PRECIOUS-Dollar uptick stalls gold's Fed-inspired rally

* Silver heads for first weekly gain in four

* Platinum down more than 1%

* Gold up 1.3% so far this week (Recasts, updates prices and adds comments)

By Nakul Iyer

July 30 (Reuters) - Gold prices edged off a two-week high on Friday, with a firmer dollar stalling the precious metal's rally after U.S. Federal Reserve Chair Jerome Powell reassured investors the central bank would remain accommodative for the time being.

Spot gold fell 0.2% to $1,824.43 per ounce by 10:05 am EDT. U.S. gold futures eased 0.4% to $1,829.30.

But gold was still en route to a weekly gain, having hit a two-week peak on Thursday after Powell said the U.S. job market still had some ground to cover before the Fed would pull back support.

"Gold looks strong at these levels and the fact that we're so far above $1,800 and the Fed didn't really say anything that is going to change course on asset purchases or any type of rate hike adds strength to the market," said Bob Haberkorn, senior market strategist at RJO Futures.

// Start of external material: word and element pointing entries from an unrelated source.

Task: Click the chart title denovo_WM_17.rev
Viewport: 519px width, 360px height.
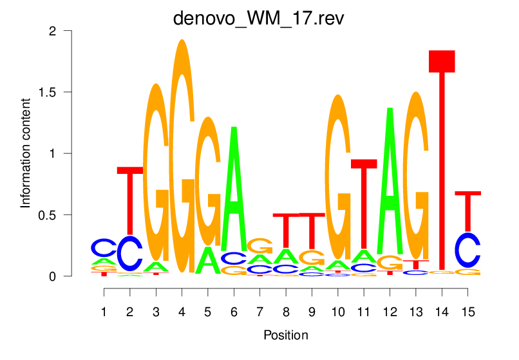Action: coord(259,17)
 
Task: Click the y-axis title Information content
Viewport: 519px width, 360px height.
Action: coord(26,153)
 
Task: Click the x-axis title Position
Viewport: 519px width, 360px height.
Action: coord(286,336)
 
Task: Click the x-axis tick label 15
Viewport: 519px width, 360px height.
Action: coord(468,312)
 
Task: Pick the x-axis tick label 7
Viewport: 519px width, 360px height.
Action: coord(260,312)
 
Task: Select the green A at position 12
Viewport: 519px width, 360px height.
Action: coord(390,180)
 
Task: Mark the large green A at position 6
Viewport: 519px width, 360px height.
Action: coord(234,193)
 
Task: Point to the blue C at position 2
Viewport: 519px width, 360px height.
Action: coord(130,254)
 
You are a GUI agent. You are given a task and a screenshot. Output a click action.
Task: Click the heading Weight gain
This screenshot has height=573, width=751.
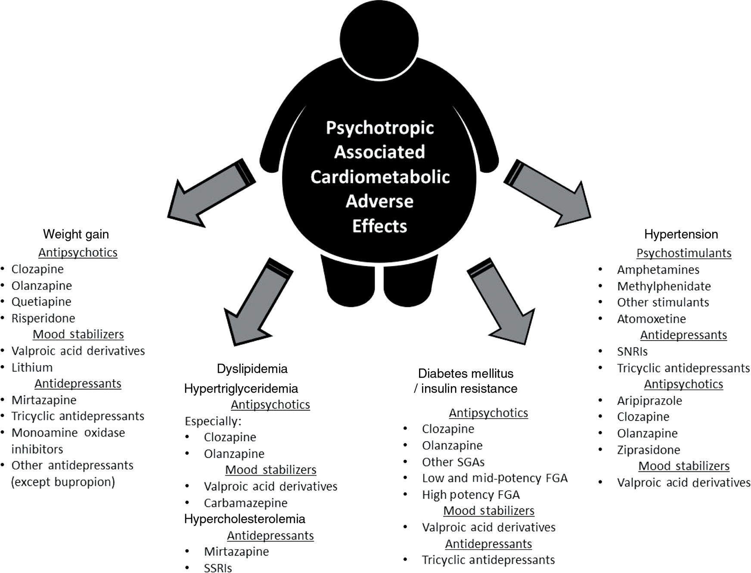[x=76, y=234]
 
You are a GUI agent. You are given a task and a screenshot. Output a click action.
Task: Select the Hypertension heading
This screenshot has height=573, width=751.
[x=681, y=234]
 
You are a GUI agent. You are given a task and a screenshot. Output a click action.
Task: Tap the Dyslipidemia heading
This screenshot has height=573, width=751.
[x=252, y=369]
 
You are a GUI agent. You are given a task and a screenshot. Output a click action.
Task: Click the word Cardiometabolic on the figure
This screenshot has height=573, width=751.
[x=380, y=177]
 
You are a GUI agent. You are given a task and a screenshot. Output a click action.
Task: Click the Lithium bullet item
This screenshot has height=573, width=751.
[x=32, y=367]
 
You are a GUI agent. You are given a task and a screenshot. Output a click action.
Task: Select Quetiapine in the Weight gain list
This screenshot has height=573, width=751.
[x=41, y=302]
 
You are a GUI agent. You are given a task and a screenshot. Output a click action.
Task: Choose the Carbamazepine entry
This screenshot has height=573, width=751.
[x=245, y=503]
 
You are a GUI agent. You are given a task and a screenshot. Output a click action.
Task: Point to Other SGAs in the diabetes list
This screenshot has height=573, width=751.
[x=453, y=462]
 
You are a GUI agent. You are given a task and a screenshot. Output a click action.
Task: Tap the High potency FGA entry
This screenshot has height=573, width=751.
[x=471, y=495]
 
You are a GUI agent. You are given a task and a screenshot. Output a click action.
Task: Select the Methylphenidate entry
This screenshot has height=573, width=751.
[x=664, y=286]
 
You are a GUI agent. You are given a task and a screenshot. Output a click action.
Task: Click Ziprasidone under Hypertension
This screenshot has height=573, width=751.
[x=649, y=450]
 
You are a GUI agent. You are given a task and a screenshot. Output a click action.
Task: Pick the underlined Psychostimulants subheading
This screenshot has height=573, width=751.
[x=684, y=253]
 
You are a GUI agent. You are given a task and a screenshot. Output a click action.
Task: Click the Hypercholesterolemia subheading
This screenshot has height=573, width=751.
[x=245, y=519]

Haberkorn, however, said data showing a rise in core inflation at a slightly slower-than-expected pace last month, coupled with a stronger dollar, was currently weighing on the precious metal.

Gold is traditionally seen as a hedge against inflation.

The dollar index, which had slipped to a one-month low earlier, was up 0.1%, reducing gold's appeal for other currency holders.

"The bar remains razor thin for a pullback in gold, as the precious metal's relatively weak price action, despite real yields hitting new all-time lows, continues to signal there is a lack of impetus from speculators to buy the yellow metal," TD Securities wrote in a note.

Gold competes with government bond yields as a safe-haven asset during uncertain times and lower yields decrease the opportunity cost of holding gold, which pays no interest.

Elsewhere, silver was steady at $25.52 per ounce and was on track for its first weekly gain in four.